Adjusting to Natural Disasters

Publication Type: 
Kerry Smith
Jared C. Carbone
Daniel G. Hallstrom
Jaren C. Pope
Michael E. Darden
People can answer the risks presented by natural disasters in a number of ways; they can move out of harms way, they can self protect, or they can insure. This paper uses the largest U.S. natural disaster on record, Hurricane Andrew, to evaluate how people and housing markets respond to a large disaster. Our analysis combines a unique ex post database on the storm’s damage along with information from the 1990 and 2000 Censuses as well as information on housing sales in Dade County, Florida where the storm hit. The results suggest that the economic capacity of households to adjust explains most of the differences in demographic groups’ patterns of adjustment to the hurricane damage.
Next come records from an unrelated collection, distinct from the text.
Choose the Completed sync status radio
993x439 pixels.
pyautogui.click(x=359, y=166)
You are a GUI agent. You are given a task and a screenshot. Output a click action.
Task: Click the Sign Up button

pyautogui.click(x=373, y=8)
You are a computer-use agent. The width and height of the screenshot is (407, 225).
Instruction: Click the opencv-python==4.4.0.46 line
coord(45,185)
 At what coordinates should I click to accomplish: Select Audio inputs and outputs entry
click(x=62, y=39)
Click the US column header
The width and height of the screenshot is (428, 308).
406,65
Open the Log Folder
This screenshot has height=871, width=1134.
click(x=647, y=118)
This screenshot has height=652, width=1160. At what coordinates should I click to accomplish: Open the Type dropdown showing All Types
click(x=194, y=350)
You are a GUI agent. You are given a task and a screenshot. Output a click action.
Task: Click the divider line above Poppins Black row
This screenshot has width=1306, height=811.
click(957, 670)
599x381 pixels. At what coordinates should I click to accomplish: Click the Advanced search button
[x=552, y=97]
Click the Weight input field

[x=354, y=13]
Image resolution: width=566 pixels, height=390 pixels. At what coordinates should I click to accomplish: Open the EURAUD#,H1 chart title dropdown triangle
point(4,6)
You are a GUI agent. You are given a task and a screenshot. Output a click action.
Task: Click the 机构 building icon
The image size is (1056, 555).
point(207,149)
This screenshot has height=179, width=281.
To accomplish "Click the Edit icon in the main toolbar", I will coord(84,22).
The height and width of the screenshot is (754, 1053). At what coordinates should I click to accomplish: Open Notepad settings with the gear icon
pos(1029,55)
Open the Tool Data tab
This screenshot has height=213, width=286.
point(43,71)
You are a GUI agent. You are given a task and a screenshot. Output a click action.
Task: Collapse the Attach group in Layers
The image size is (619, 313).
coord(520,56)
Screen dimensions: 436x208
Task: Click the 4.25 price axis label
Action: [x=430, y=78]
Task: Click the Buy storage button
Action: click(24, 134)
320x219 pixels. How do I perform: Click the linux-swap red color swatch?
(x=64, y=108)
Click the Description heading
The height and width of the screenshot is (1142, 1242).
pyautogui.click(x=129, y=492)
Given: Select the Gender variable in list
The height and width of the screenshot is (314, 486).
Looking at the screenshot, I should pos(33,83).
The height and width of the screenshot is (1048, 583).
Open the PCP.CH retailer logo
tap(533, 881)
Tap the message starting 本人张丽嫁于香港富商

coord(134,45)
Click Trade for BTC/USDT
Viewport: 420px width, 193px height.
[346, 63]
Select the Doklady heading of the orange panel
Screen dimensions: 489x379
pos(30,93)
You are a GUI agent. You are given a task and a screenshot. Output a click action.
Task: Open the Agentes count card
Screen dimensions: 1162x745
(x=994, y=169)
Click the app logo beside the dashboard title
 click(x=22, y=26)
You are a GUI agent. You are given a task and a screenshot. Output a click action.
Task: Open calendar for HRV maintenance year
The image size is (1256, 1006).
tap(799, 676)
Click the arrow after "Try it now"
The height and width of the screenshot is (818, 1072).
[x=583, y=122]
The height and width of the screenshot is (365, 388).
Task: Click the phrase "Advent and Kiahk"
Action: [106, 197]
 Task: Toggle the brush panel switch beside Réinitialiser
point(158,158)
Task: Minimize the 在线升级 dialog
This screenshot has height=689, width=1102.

Low income households respond primarily by moving into low-rent housing in areas that experienced heavy damage. Middle income households move away to avoid risk, and the wealthy, for whom insurance and self-protection is most affordable, remain. This pattern of adjustment is roughly mean neutral, so an analysis based on summary measures would miss these important adjustments. Our analysis of the housing sales record indicates that the new risk information provided by the event reduced the rate of appreciation in prices by about fifty percent for the zones with the highest FEMA flood risk ratings. This finding is corroborated at the qualitative level by the Census data.